[Physics] How would a carbon-fiber bone compare to a biological bone under common workloads

biophysicsmaterial-sciencestress-strain

I am wondering how to approach the problem of carbon-fiber based bone replacements. Considering a femur, what downsides would carbon-fiber have under the types of torsion, compression, wear-and-tear, etc.. experienced by a biological femur?

It would be great if you happen to consider any methods for countering downsides, if any. Question assumes production is not an issue but design is.

Artificial Human Bones.

So let's look at the facts. The bones in your body are made from material which has a tensile strength of 150MPa, a strain to failure of 2% and a fracture toughness of 4MPa(m)½. For a structural material that's not good. We can make alloy steels that are ten times better in all three of those properties. But of course there are some other factors we need to take account of in order to make a valid comparison. Bone is less dense than metals and this is important because the weight of our bones strongly affects the energy needed to move around. To do a quantitative analysis we need to consider the geometry and loading on the structure. The major bones are mostly tubular in shape, loaded in compression and bending. So a rational comparison is to imagine tubes made from different materials, all having the same length and diameter, with their thicknesses adjusted to give them all the same weight. Putting in some typical dimensions and material properties we find that the stresses in a bone made from titanium alloy, for example, would be about 1.3 times higher than in a bone of the same weight, made from bone. But the titanium alloy is 5 times stronger so obviously its safety factor is much higher.

Best Answer

A simple question to address such a broad range of issues.

It is assumed that bio-compatible / flexible resin systems would be used. As CFRP strength is more than natural bone stress in compression/bending it would be way better in function if considered separately..
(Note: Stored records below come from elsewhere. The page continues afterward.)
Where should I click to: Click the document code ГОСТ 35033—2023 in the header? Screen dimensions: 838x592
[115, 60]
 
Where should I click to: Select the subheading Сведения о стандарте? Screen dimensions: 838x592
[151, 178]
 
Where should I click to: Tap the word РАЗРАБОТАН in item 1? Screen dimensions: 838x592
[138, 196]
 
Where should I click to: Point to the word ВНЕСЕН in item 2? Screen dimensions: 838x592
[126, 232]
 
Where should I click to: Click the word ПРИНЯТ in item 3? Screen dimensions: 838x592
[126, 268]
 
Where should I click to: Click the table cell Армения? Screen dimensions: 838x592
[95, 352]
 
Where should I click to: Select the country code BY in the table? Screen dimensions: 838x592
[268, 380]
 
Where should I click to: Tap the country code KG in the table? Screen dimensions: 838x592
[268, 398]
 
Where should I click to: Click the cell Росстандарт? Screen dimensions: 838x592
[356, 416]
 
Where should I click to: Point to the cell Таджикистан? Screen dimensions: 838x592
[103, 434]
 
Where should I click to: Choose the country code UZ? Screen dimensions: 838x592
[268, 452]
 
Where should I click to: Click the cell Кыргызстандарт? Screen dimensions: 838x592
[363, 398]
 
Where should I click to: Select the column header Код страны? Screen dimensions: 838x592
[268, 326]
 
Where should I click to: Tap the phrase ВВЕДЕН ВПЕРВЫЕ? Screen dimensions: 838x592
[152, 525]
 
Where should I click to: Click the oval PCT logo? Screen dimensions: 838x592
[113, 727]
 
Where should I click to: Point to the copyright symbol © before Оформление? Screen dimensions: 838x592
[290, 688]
That said rest is tough to satisfy..1) the direction of fiber is important if the Nature's function developed after so many thousands years of evolution if "reverse -engineering" is attempted artificially. 2) Local stiffness variation should be accurately known to be duplicated in fiber placement.

The diagram of bone structure & orientation shows disposition of (hollow sandwich) bone matter. Bone filaments run along $ \pm 45^0$ in the middle of the Femur shaft as well as in the neck region above. Force enters normal at either end in the trabecular and condyle regions. Interface force resultant should be normal to transmitted force so as not to induce crack/delamination by weakness of interlaminar stresses and edge stress effects in laminated construction.
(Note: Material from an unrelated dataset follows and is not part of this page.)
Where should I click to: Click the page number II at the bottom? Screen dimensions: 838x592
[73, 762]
How would the prosthetic element be made?.. that is the more important question. Devil is in the detail.. or so one views design with composites. No over/undesign is permissible. Material should not be where it is not required without a functional requirement. Material should be placed in the right amount and and in the right direction.

As one possibility a carbon cloth with more layers at extremities should be rolled and inserted into a metal mould cavity and hot resin cured. A design/FEM analysis is needed after considering FMECA which are medically well known. Loads and their combination at neck of ball/socket/pelvis joint should be known. Torsional strength required at knee cap may need Silicone rich pockets for shock absorption in the vicinity of the two joints.

Downsides with carbon/graphite fiber composite depend upon conformance of the degree of stiffness in multiaxial stress distribution.

May be 3d printing of ceramics provides a better stress conduction path than using injection moulding or cloth moulding carbon/graphite for stiffness flexibility and grain direction control.